In the forum thread excerpt below, where does the ferry at Stanlow take passengers?

TEXT EXCERPT -

....

Day fifty, two more crew to punishment, poor Enoch they had taken the lads right leg, this is ironic for I had issued orders that all men turn over their left shoes to cookie for stew.
The crew hop about the vessel now, as it is impossible to place a bare foot on the red hot decks. Old Dan the bucket maker is having a hard time, he had only one left leg at the start of the voyage, he shrieks in pain with every footstep.

Day sixty, Old Enoch croaked something incomprehensible in the tops, pointed a scrawny hand to the east, and plunged dead into the black swirling waters. But there thru the mists we sighted the black cliffs of Salford.

The men are in high spirits I have warned them of the ladies of Salford and the black pox, but alas in vain.

Day 75, I pay off the ships company, forty three men set sail from Birkenhead before the mast of the Phylis Gizzard, 17 remained on payoff day, thus is the life of a sailor, and those that dare the waters of the Manchester Ship Canal.


----------



## rothesian (Dec 31, 2005)

*Ferry*

there was and must still be a ferry at Stanlow Oil Docks.
There was a fire on the canal around 1969/70 when an overflow from the Tacoma was ignited. I believe the cargo was petroleum spirit or naphtha. Skipper was at home in bed at the time.


----------



## Pat Kennedy (Apr 14, 2007)

rothesian said:


> there was and must still be a ferry at Stanlow Oil Docks.
> There was a fire on the canal around 1969/70 when an overflow from the Tacoma was ignited. I believe the cargo was petroleum spirit or naphtha. Skipper was at home in bed at the time.


Here is the ferry at Stanlow which takes passengers from the main refinery acroos the canal to Stanlow oil dock


----------



## andy990 (Oct 26, 2014)

All interesting stuff, thanks for posting. Love the Stanley Holloway song about The Runcorn Ferry Tom. My grandad always used to do Stanley's Albert & The Lion monologue at Xmas.


----------

....

ENTRIES SHOWN -
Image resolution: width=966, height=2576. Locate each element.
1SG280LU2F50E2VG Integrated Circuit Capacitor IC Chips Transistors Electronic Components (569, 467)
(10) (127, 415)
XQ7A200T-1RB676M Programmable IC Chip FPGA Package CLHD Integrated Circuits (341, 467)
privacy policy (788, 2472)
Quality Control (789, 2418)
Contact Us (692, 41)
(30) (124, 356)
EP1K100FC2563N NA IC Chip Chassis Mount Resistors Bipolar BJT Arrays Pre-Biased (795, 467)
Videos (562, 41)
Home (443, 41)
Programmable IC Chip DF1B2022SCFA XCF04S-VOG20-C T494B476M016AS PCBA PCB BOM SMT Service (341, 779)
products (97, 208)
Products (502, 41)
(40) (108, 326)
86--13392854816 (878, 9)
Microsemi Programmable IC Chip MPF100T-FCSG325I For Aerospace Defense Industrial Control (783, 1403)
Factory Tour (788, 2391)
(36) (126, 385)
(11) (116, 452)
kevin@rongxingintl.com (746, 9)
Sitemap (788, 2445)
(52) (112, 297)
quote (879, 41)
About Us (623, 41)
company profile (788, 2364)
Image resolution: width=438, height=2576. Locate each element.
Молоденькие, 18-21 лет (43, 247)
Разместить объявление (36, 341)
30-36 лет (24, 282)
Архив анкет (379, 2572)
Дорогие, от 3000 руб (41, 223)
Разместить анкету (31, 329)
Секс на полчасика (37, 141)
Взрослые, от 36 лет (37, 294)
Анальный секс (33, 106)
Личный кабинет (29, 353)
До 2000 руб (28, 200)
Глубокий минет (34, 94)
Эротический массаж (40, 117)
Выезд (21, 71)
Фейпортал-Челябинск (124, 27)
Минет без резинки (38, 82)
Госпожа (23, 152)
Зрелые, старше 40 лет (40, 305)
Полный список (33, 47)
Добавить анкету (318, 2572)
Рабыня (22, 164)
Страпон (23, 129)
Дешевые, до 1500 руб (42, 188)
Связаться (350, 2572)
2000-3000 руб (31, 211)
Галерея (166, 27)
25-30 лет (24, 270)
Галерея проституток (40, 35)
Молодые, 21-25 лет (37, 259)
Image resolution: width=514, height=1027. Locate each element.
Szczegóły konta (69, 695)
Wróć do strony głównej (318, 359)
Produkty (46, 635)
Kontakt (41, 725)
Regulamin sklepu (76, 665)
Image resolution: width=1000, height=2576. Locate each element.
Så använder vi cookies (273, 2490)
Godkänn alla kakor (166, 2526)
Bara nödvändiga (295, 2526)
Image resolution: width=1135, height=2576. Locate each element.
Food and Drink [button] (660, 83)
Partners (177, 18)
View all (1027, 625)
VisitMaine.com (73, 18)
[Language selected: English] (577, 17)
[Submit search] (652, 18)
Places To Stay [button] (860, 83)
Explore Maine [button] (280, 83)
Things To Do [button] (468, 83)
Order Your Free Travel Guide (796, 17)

....

SOLUTION BELOW - From the main refinery across the canal to Stanlow oil dock.